Mas depois dessas surpresas vinheram as provas e entendi a razão de ser daquela técnica.É que os professores fazem provas que são na verdade “maneiras de transcrever o que se falou durante o curso”. O que para mim, ao menos naquele momento, não deixava de ser justo, na medida em que de fato se subentende, sempre, numa situação de avaliação escolar, que o que está sendo avaliado é o conteúdo assimilado durante o curso oferecido. E, falando em justiça, o anonimato das provas, que eram corrigidas identificadas apenas com número de matrícula, não podendo o professor saber julgar por critérios pessoais uma prova de tal ou de qual aluno, também foi algo novo para mim na universidade.



Outra coisa que me marcou foi a presença desse pressuposto pouco didático muito forte no ambiente universitário francês, que ao meu ver, se traduz na fórmula mesma da aula magistral: a distância entre o professor e o aluno é também marcada pela fraqueza de uma relação pedagógica instaurada sob premissa de que os “alunos devem alcançar a seu custo o nível dos professores e não o contrário”, o que faz com que, muitas vezes, pouco ou nenhum esforço seja feito por parte dos mestres para que se retire das diversas “maneiras de dizer a mesma coisa” uma que funcione, como quer a pedagogia, para facilitar a entrada dos alunos naquele universo árido da sua disciplina específica.

════

*Tarefas:*
a. Reproduza fielmente o trecho do texto que começa com as palavras que contêm "Outra coisa que" e termina com "sua disciplina específica.".
b. Indique se cada afirmação abaixo está de acordo com o texto. Responda sim ou não e cite literalmente as palavras do texto que decidem a questão.
(i) Na correção, as provas eram identificadas somente pelo número de matrícula.
(ii) Os professores se empenham bastante em facilitar a entrada dos alunos no universo da disciplina.
(iii) Pelo pressuposto descrito, cabe aos alunos alcançar o nível dos professores, e não o contrário.
c. Responda às perguntas com base no texto.
(i) Segundo o texto, o que são na verdade as provas feitas pelos professores?
(ii) Segundo o texto, em que fórmula se traduz o pressuposto pouco didático do ambiente universitário francês?
(iii) Segundo o texto, o que o professor não podia fazer por causa do anonimato das provas?

*Material extraído:*
════

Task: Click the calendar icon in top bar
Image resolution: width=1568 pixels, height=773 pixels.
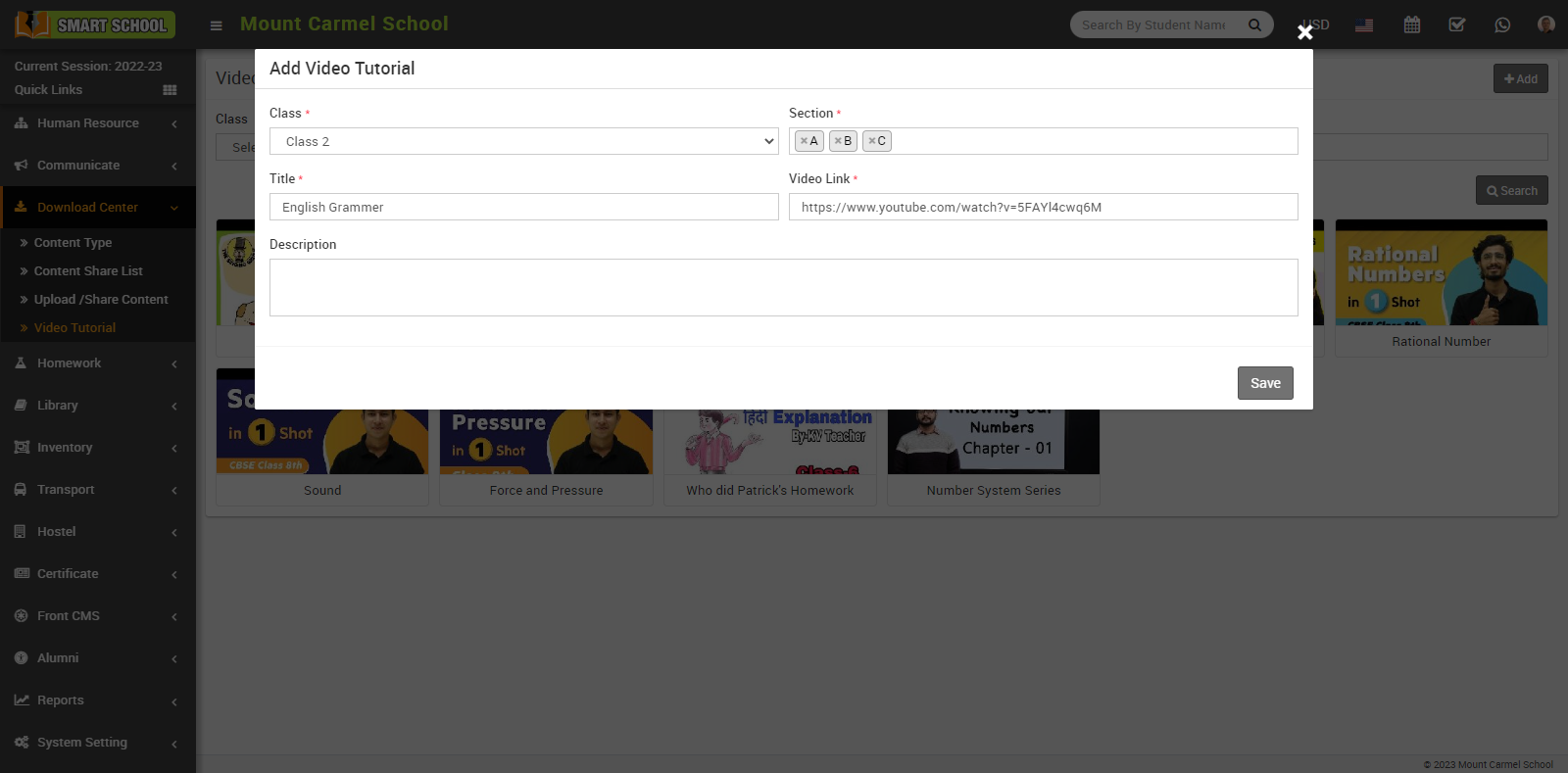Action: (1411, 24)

════

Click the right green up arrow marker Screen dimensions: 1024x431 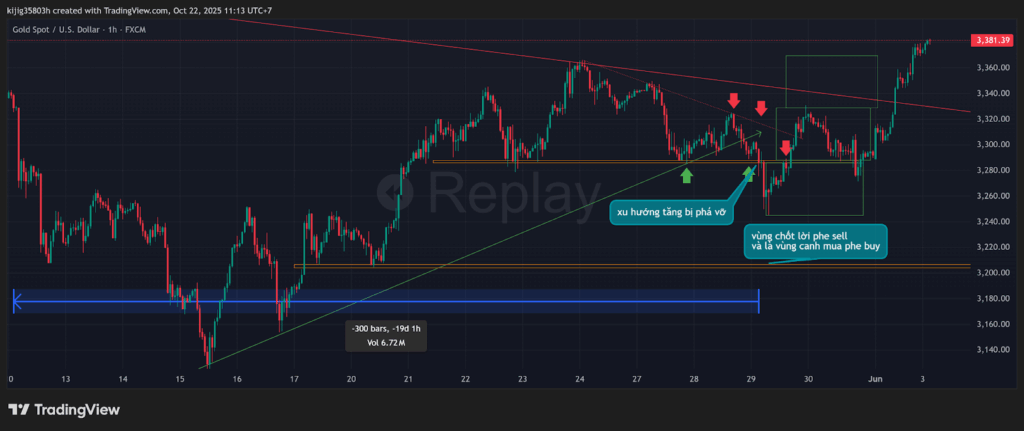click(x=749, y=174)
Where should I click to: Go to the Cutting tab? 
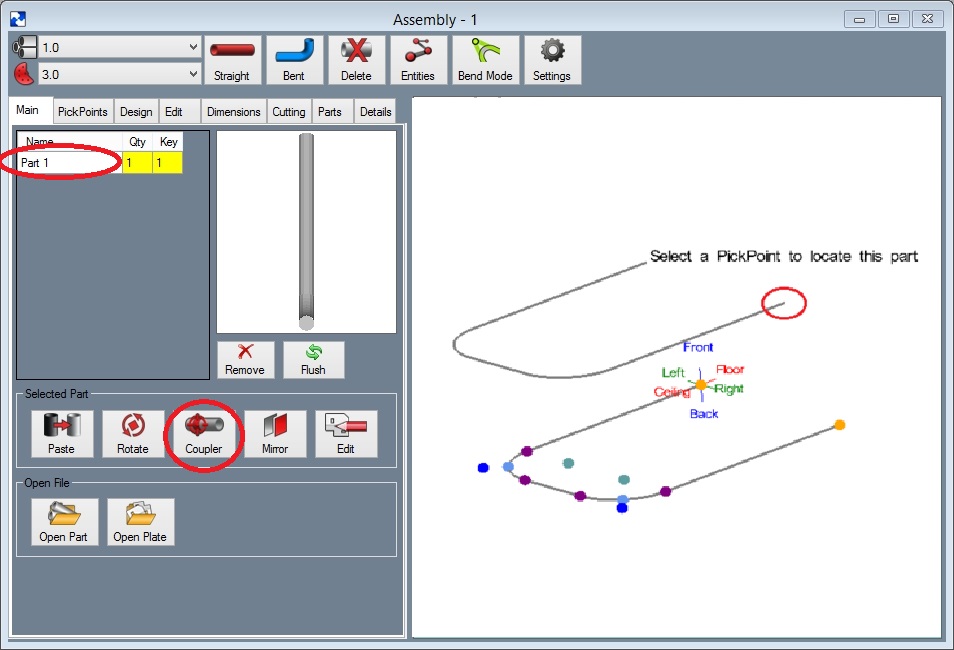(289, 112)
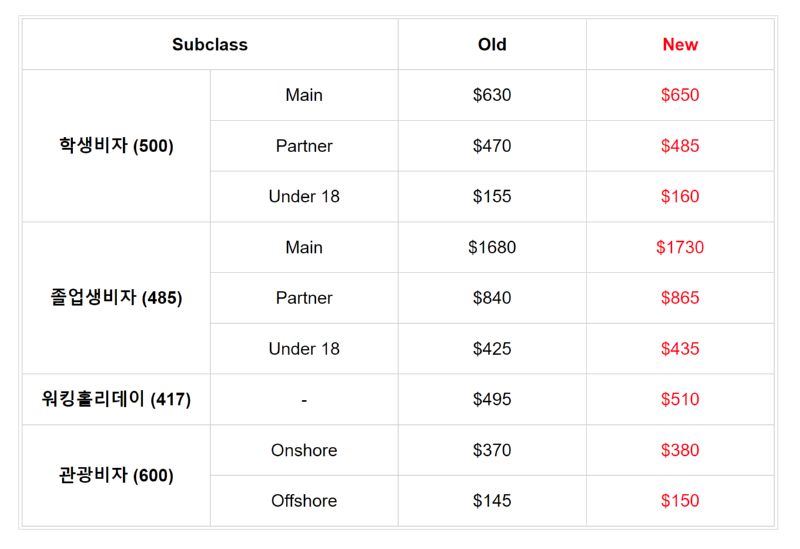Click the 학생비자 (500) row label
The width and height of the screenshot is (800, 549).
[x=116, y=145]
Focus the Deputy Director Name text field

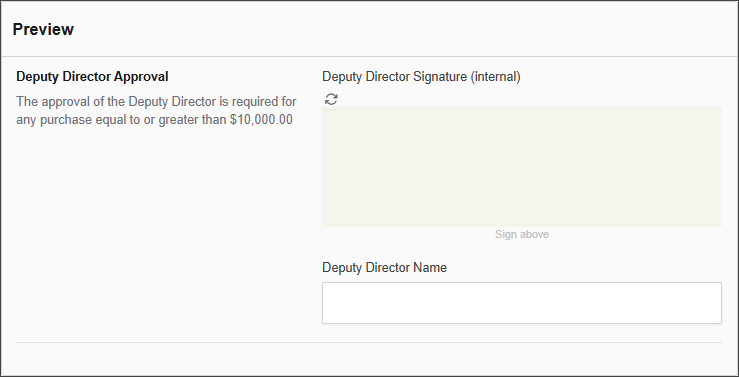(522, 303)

════

*Respostas:*
a.
Outra coisa que me marcou foi a presença desse pressuposto pouco didático muito forte no ambiente universitário francês, que ao meu ver, se traduz na fórmula mesma da aula magistral: a distância entre o professor e o aluno é também marcada pela fraqueza de uma relação pedagógica instaurada sob premissa de que os “alunos devem alcançar a seu custo o nível dos professores e não o contrário”, o que faz com que, muitas vezes, pouco ou nenhum esforço seja feito por parte dos mestres para que se retire das diversas “maneiras de dizer a mesma coisa” uma que funcione, como quer a pedagogia, para facilitar a entrada dos alunos naquele universo árido da sua disciplina específica.

b.
(i) Sim: "que eram corrigidas identificadas apenas com número de matrícula".
(ii) Não: "pouco ou nenhum esforço seja feito por parte dos mestres".
(iii) Sim: "alunos devem alcançar a seu custo o nível dos professores e não o contrário".

c.
(i) Elas são "maneiras de transcrever o que se falou durante o curso".
(ii) Esse pressuposto se traduz na fórmula da aula magistral.
(iii) O professor não podia julgar por critérios pessoais a prova de um determinado aluno.